Ketika berhasil menaklukkan Mekkah dari pemeluk pagan, Muhammad membersihkan Kabah dari segala perupaan, kecuali Isa dan Maryam. Arca tersebut baru hancur bersama puing-puing Kabah akibat perang di era Yazid bin Muawiyah.

Mengakui
Alquran (al-Ma’idah: 82) menegaskan kedekatan orang Kristen dengan Muhammad yang berbeda dari orang Yahudi dan kaum pagan Mekkah yang bersikap memusuhi. Orang Kristen mencintai Muhammad dan pengikutnya "karena di antara mereka ada pendeta-pendeta (qissîsîn) dan rahib-rahib (ruhbân) dan mereka tidak menyombongkan diri". Maksudnya, mereka mengakui kenabian Muhammad, tetapi tidak mengikutinya.

Yang terkenal adalah Waraqah bin Naufal, kakak sepupu Khadijah.
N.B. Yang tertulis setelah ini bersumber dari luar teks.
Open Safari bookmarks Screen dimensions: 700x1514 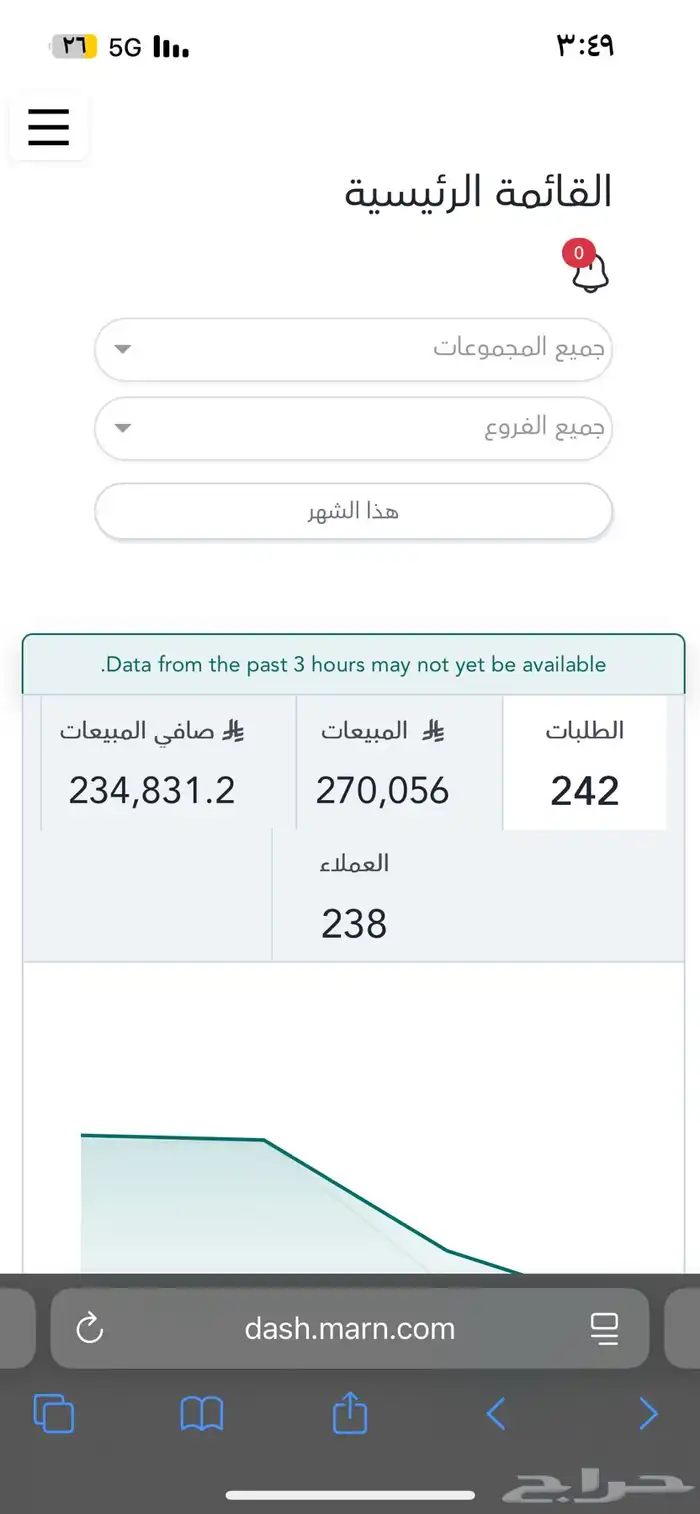click(201, 1414)
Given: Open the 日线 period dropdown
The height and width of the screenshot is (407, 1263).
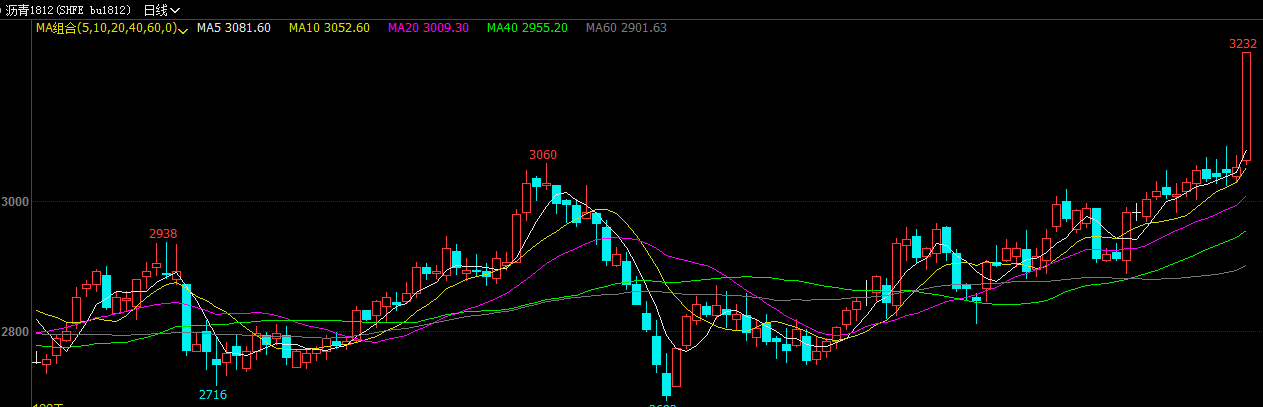Looking at the screenshot, I should 160,10.
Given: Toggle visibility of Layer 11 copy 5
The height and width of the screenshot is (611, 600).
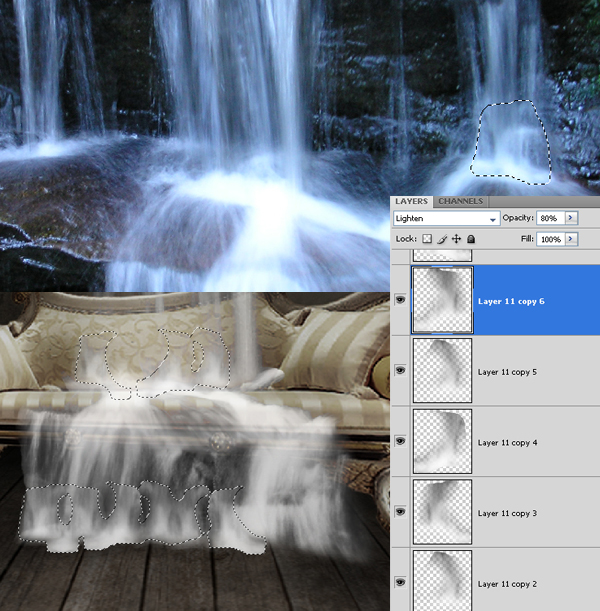Looking at the screenshot, I should point(401,370).
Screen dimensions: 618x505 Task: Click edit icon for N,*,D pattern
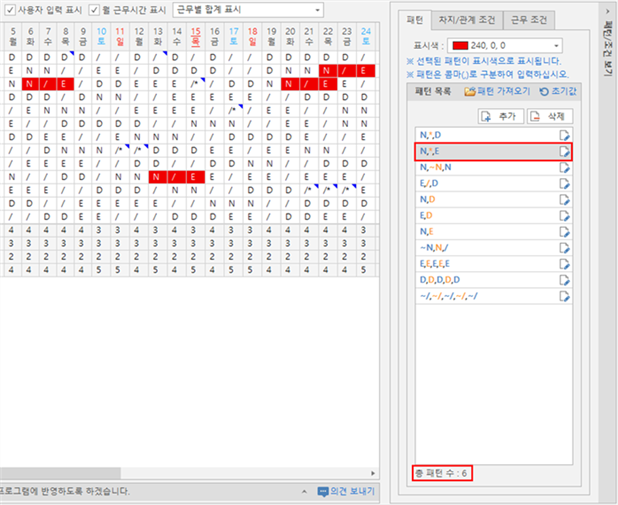pos(565,135)
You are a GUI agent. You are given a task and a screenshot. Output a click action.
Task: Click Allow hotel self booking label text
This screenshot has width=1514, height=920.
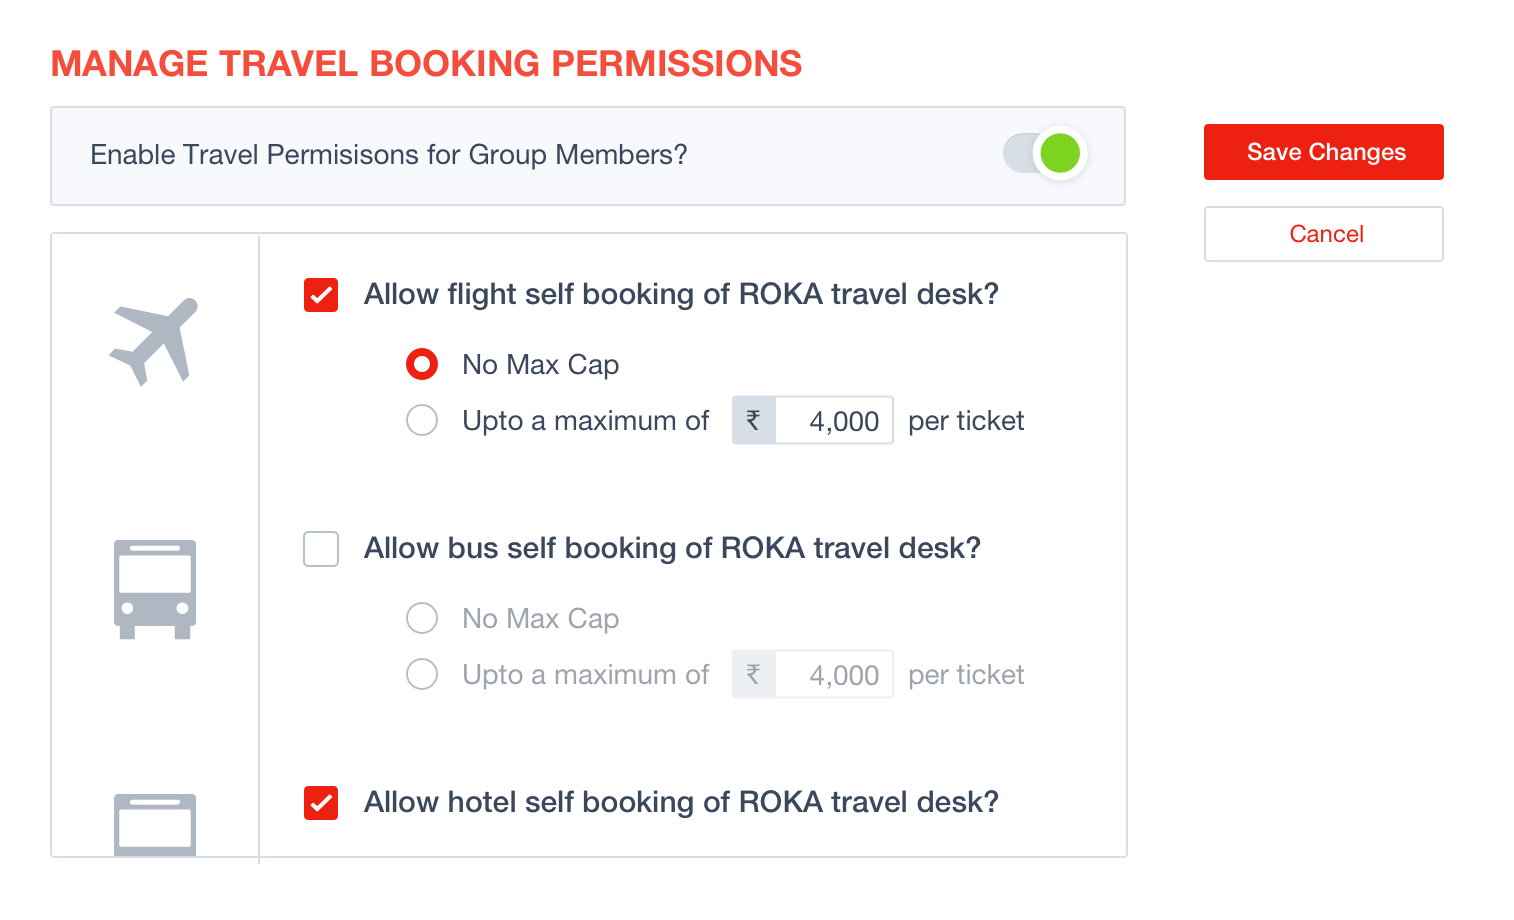(x=681, y=802)
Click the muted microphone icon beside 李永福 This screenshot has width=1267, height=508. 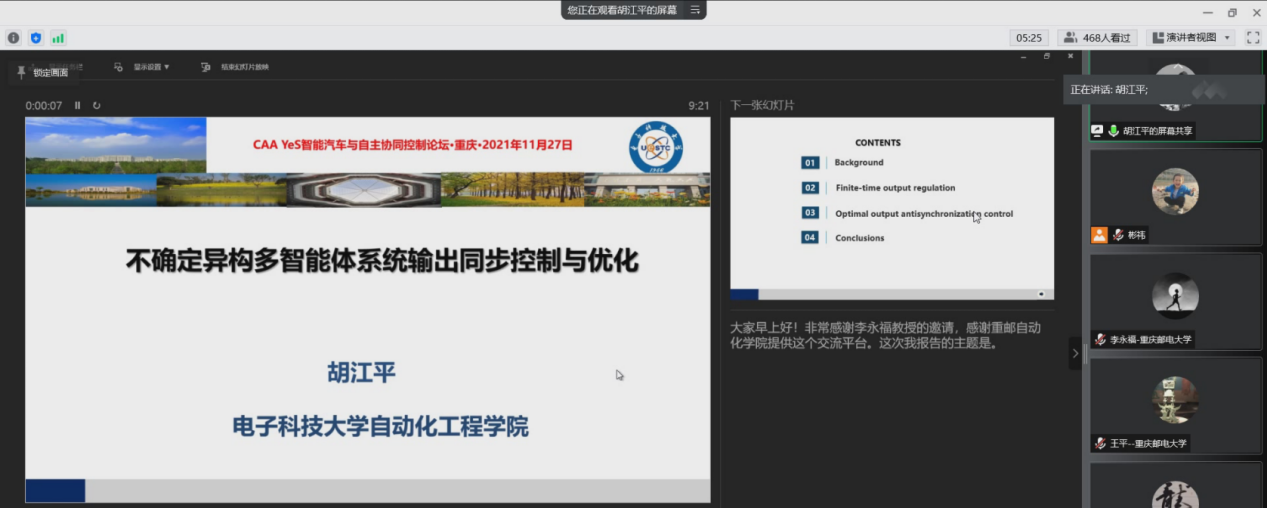coord(1099,340)
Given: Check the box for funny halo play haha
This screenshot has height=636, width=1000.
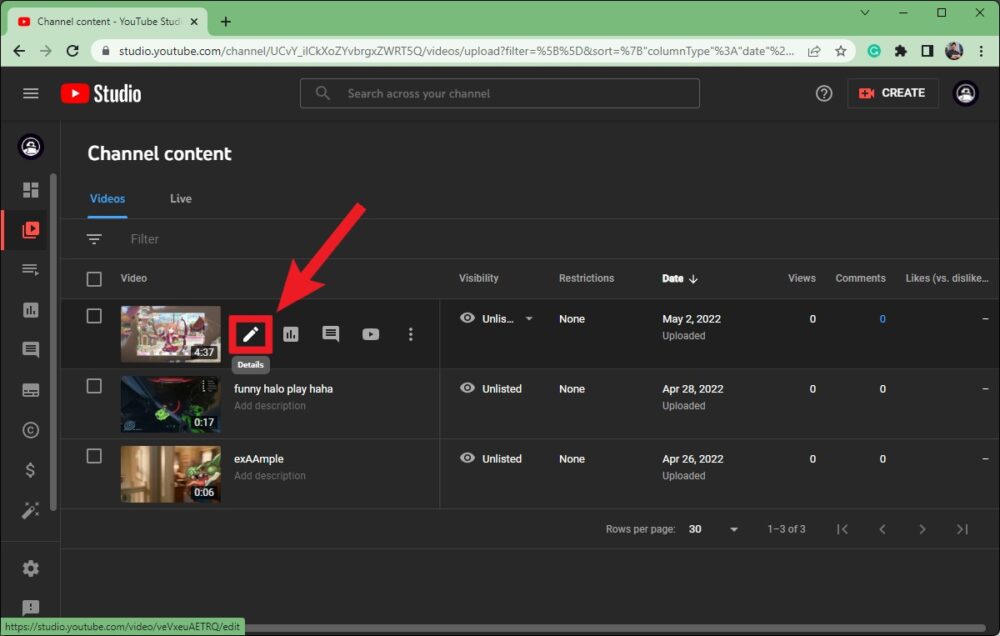Looking at the screenshot, I should (x=94, y=386).
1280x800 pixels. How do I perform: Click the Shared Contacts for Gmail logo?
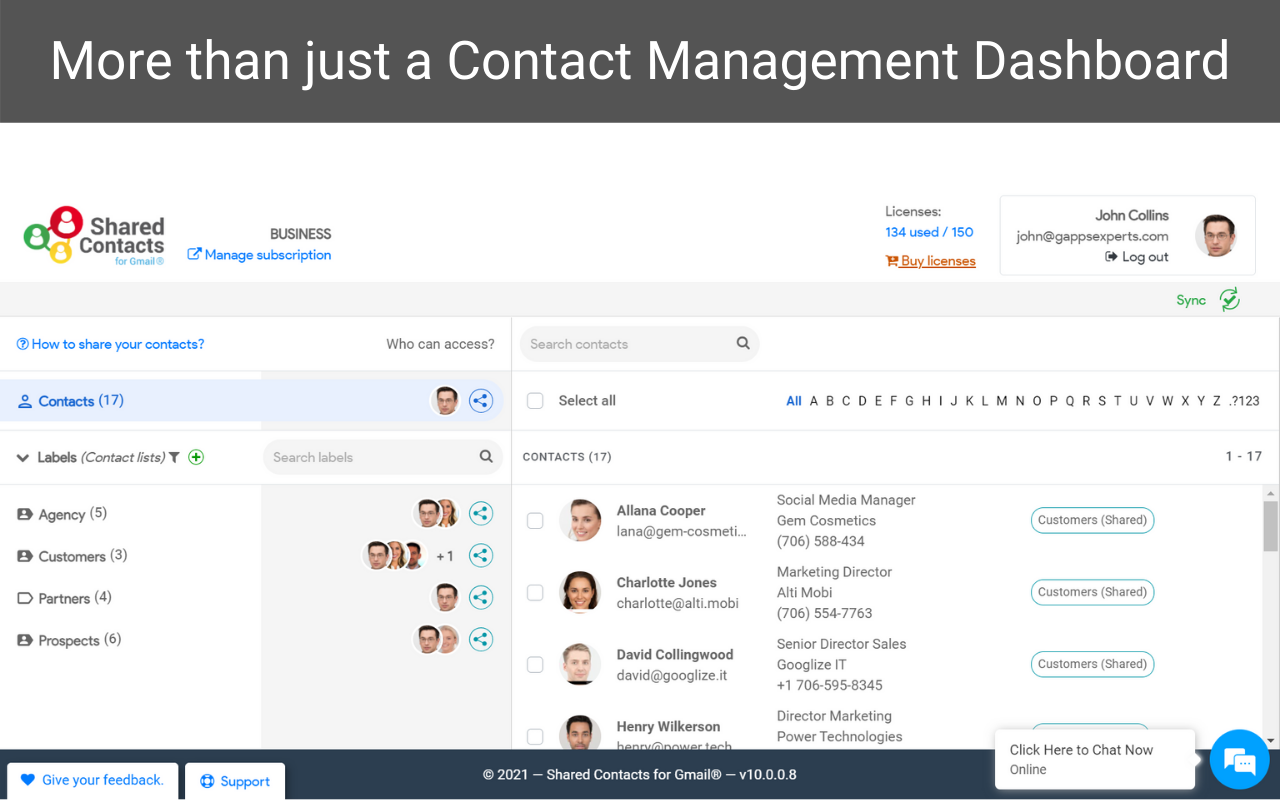coord(94,235)
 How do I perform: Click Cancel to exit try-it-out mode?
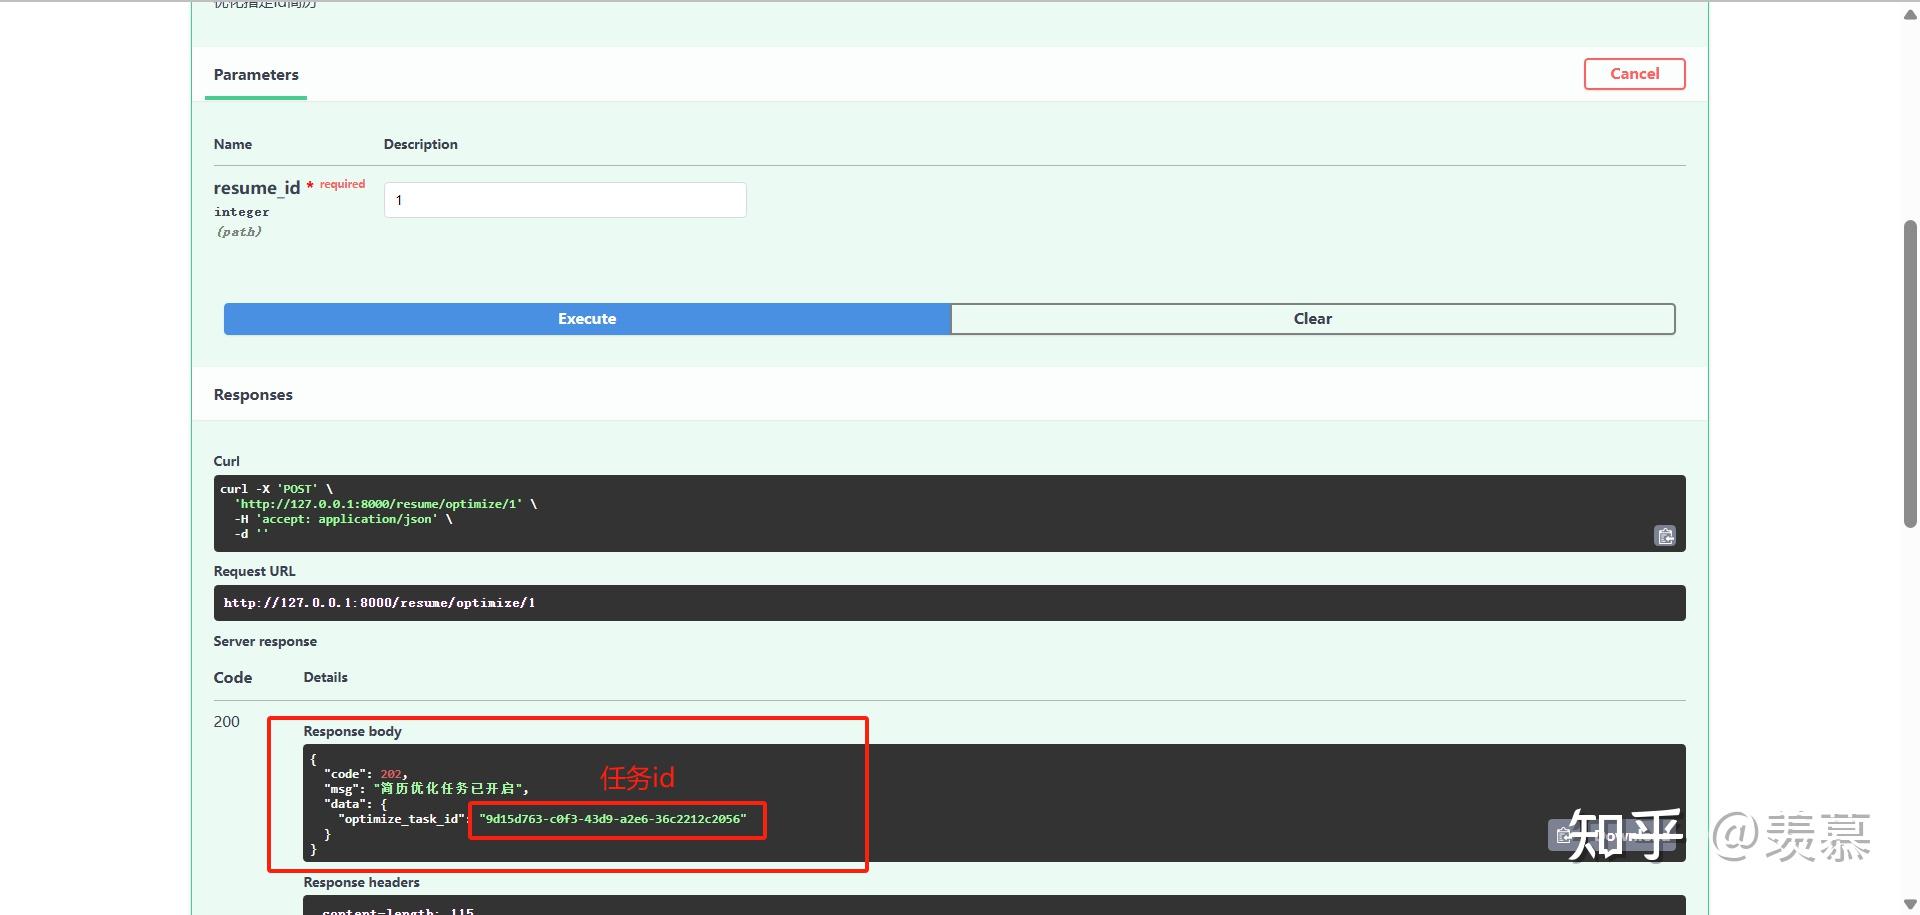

Dia memberi kesaksian terhadap wahyu pertama yang diterima Muhammad dan disebut dalam riwayat al-Bukhari hadis nomor tiga sebagai "seorang yang memeluk Kristen pada zaman Jahiliah, menulis kitab dalam Ibrani, dan mampu menyalin dari Injil Ibrani".

Kependetaan Waraqah ditegaskan Muhammad dalam Sîrah (biografi Muhammad) karya Ibn Ishaq (1999: 203): "Sungguh aku telah melihat Pendeta (Waraqah) berada di surga dengan memakai pakaian dari sutra." Dalam versi riwayat lain hadis tadi adalah respons ketika nasib Waraqah di akhirat dipertanyakan karena tetap setia memeluk Kristen sampai akhir hayatnya meski ia menyaksikan kenabian Muhammad.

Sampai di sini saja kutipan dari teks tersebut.